[TASK INPUTS — start]
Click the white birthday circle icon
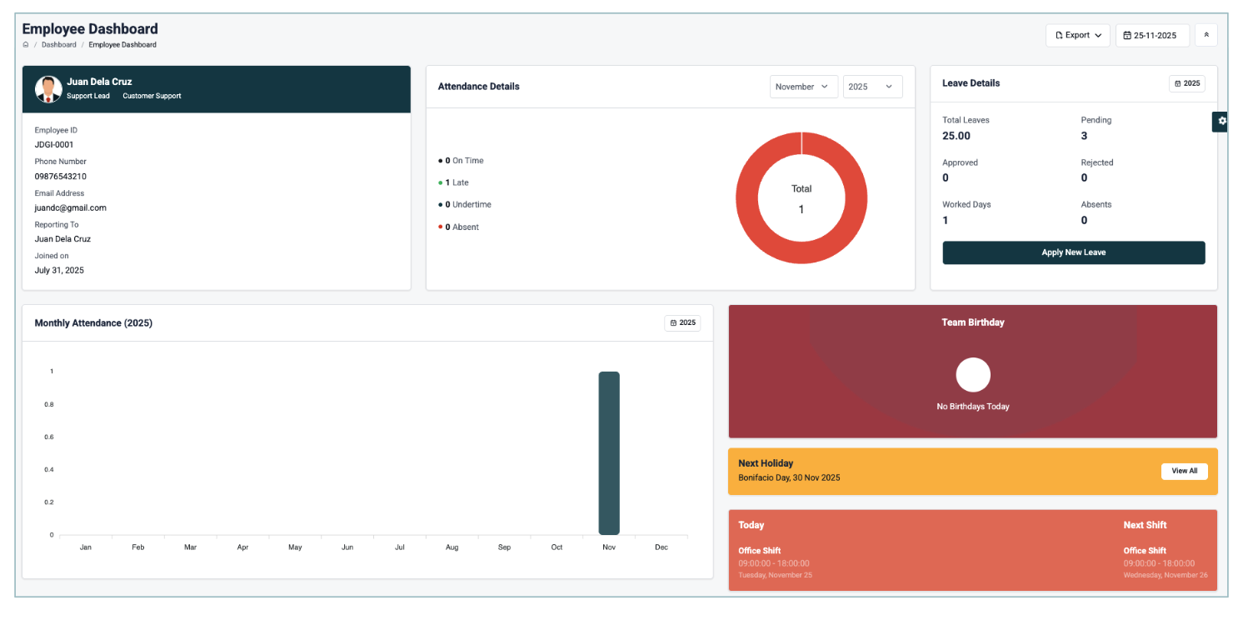Viewport: 1248px width, 620px height. click(972, 375)
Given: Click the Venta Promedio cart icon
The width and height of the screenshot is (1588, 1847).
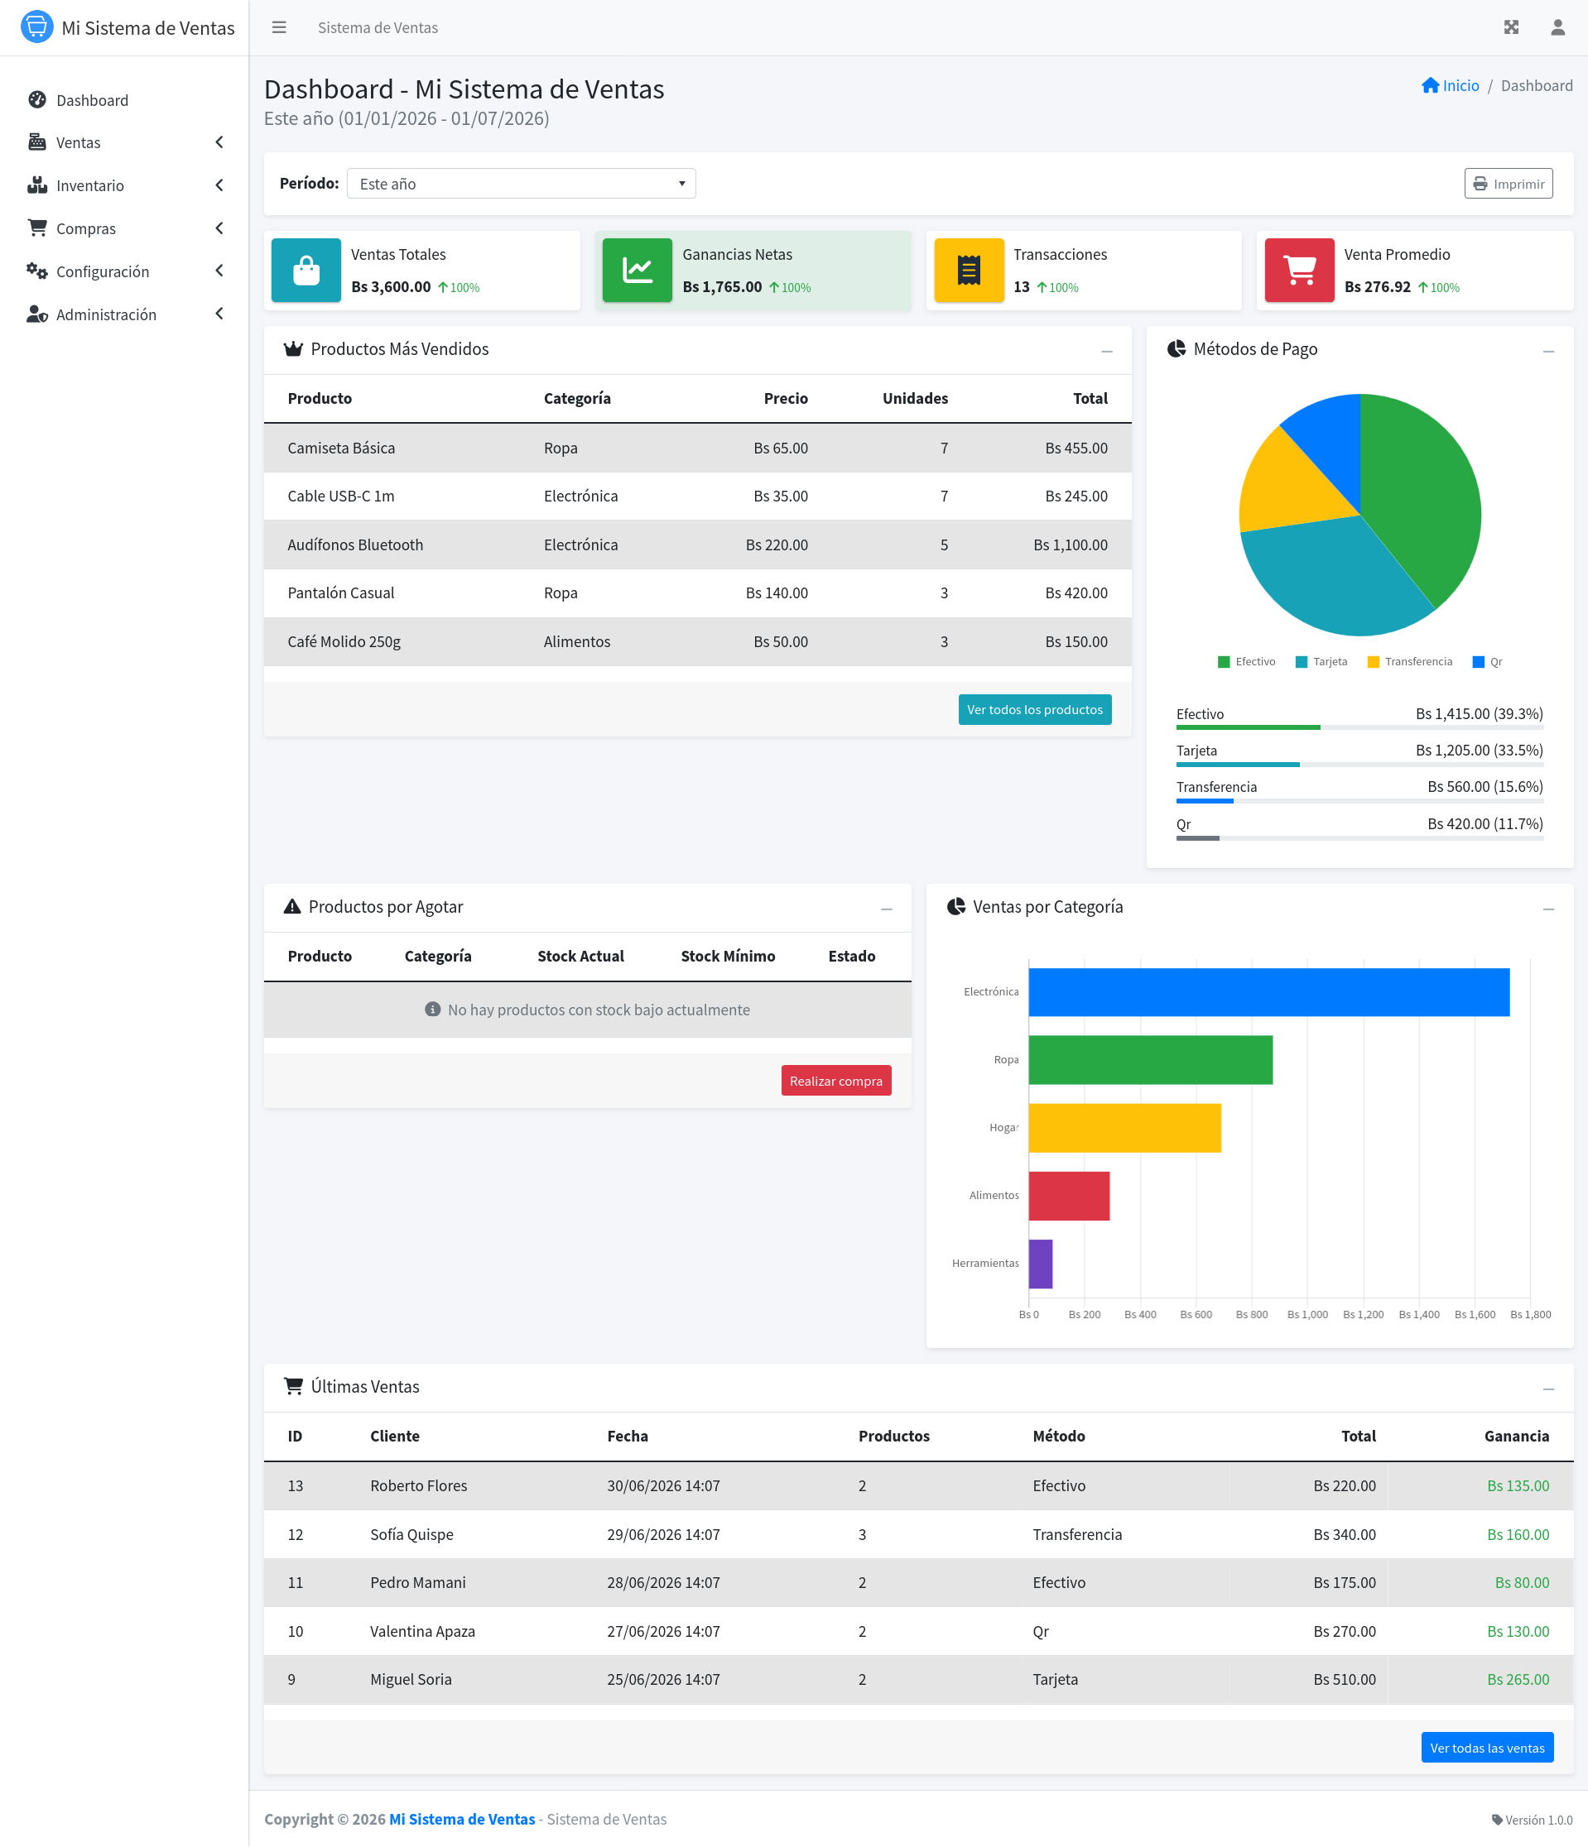Looking at the screenshot, I should coord(1300,270).

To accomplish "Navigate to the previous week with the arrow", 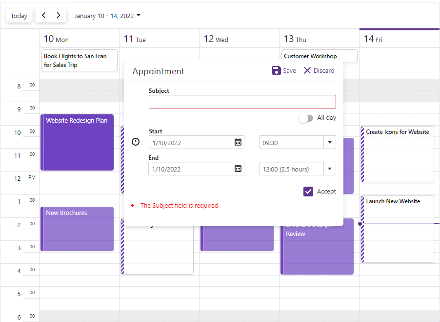I will tap(43, 15).
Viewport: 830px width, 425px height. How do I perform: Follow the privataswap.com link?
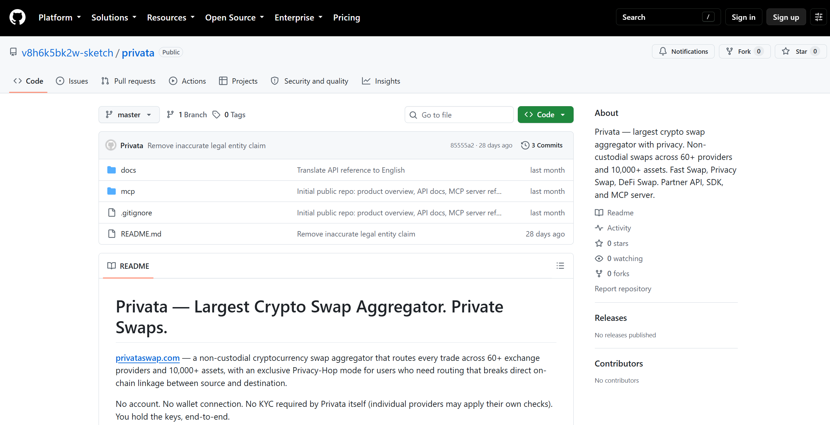(x=148, y=358)
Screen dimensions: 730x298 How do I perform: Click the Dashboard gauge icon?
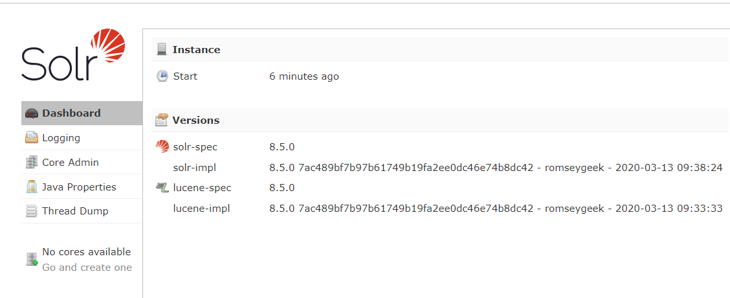click(x=31, y=113)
[TASK INPUTS — finish]
[WORK ITEM] Pictures stay out. Return exactly the lines from the one with "Viewport: 830px width, 425px" through the last line of the data.

[OUTPUT FOR THIS EXERCISE]
Viewport: 830px width, 425px height. How do I perform: Follow the privataswap.com link?
(x=148, y=358)
Screen dimensions: 730x298 How do I perform: Click the Dashboard gauge icon?
click(x=31, y=113)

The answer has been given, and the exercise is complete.